Quotes Uncovered: The Full Monty

Each week, I’ve been inviting readers to submit quotations whose origins they want me to try to trace, using my book, The Yale Book of Quotations, and my more recent research. Here is the latest round.

jep asked:

I was told that Thomas Jefferson said this. But the wording doesn’t sound like it is from that era: “I predict future happiness for Americans if they can prevent the government from wasting the labors of the people under the pretense of taking care of them.” Can you determine if it is a quote from Jefferson or what his real words were?

As I have said before, when you hear a quote attributed to Lincoln or Jefferson, and it sounds too modern, and it accords with some political agenda, usually a conservative one, you can take it to the bank that it’s phony. The same holds for quotes attributed to Lenin, Stalin or Hitler, although in those cases the quote usually expresses a viewpoint opposite to the agenda of whoever is quoting them.

keith asked:

The expression “The only way (I’ll lose) is if you catch me in bed with a live man or dead girl” recently came up, and I thought it was a Huey Long quote, but Google has it was actually as recent as the 1980’s, albeit still a governor of Louisiana, Edwin Edwards (whom I retain a great fondness for, as “Vote for the Crook, It’s Important” is the finest electioneering bumper sticker ever created). Did Edwin Edwards originate the quote after all, or did he make an obscure expression famous?

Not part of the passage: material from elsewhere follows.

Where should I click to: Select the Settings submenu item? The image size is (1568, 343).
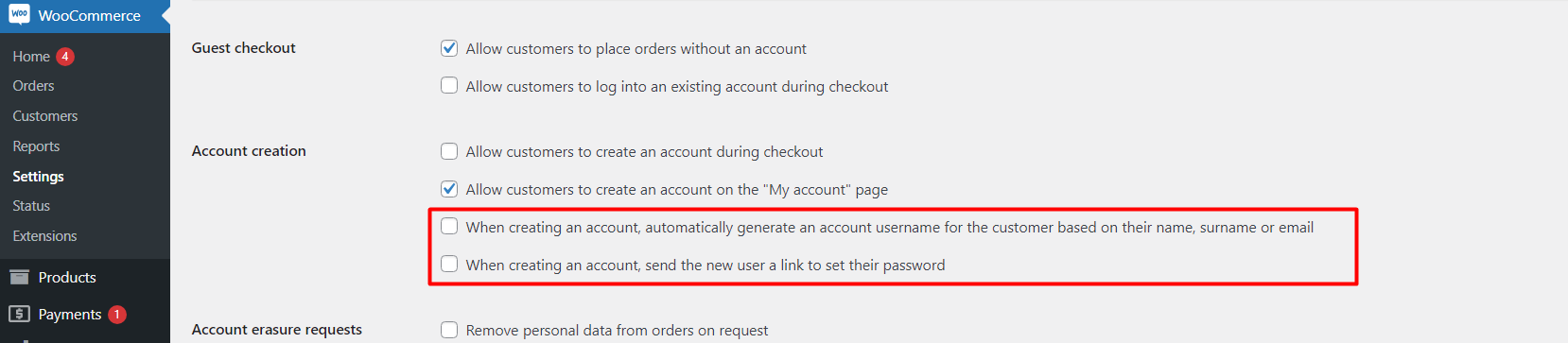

It’s often hard to tell whether the earliest known user of an expression is the coiner, or is merely repeating an already-existing saying. But the earliest citation for this in the files of the forthcoming Yale Book of Modern Proverbs is the following:

Throughout his 1983 campaign, [Edwin] Edwards entertained voters with such boasts as: “The only way I can lose is if I’m found in bed with a dead girl or a live boy.” (Pacific Stars and Stripes, Dec. 20, 1984).

Other early occurrences also associate it with Edwards, and in The Yale Book of Quotations I list it under his name.

QB asked:

This makes me wonder about the “Full Monty” – the British equivalent of “Whole Nine Yards”

The Oxford English Dictionary summarizes the current state of the “full Monty” scholarship as follows:

Many theories are proposed as to the origin of this phrase, but none of them is supported by reliable historical evidence. Perh. the most plausible is that it is from a colloquial shortening of the name of Montague Maurice Burton (1885-1952), men’s tailor, and referred originally to the purchase of a complete three-piece suit. Also popular but unsubstantiated is the belief that the phrase is somehow derived from Monty, the nickname of Field Marshal Bernard Law Montgomery (1887-1976). However, the sheer variety of often vague, purely anecdotal, and mutually contradictory explanations for the connection-ranging from his wartime briefing style to his breakfasting habits – renders this less credible. Other suggestions, including references to MONTY n. and MONTE n.1, are still more speculative. Earlier currency is app. implied by the following names of fish and chip shops: 1982 Yellow Pages: Manchester North 264/3 Full Monty Chippy The, 30 Townley St, Middleton..Fullmonty Chippy, 61 Radclyffe St, Chadderton.

Ian Gilbert asked:

Is Dirksen also the source for Dirksen’s Third Rule of Politics, “Don’t get mad, get even.”?

This is associated with the Kennedys, and with Massachusetts rather than Illinois. The Yale Book of Quotations notes that the earliest known occurrence is in the Chicago Tribune, Feb. 21, 1967: “The motto of the Irish Mafia which Bobby [Kennedy] inherited has always been, ‘Don’t get mad — get even,’ a slogan which predates the Kennedys in Massachusetts politics.”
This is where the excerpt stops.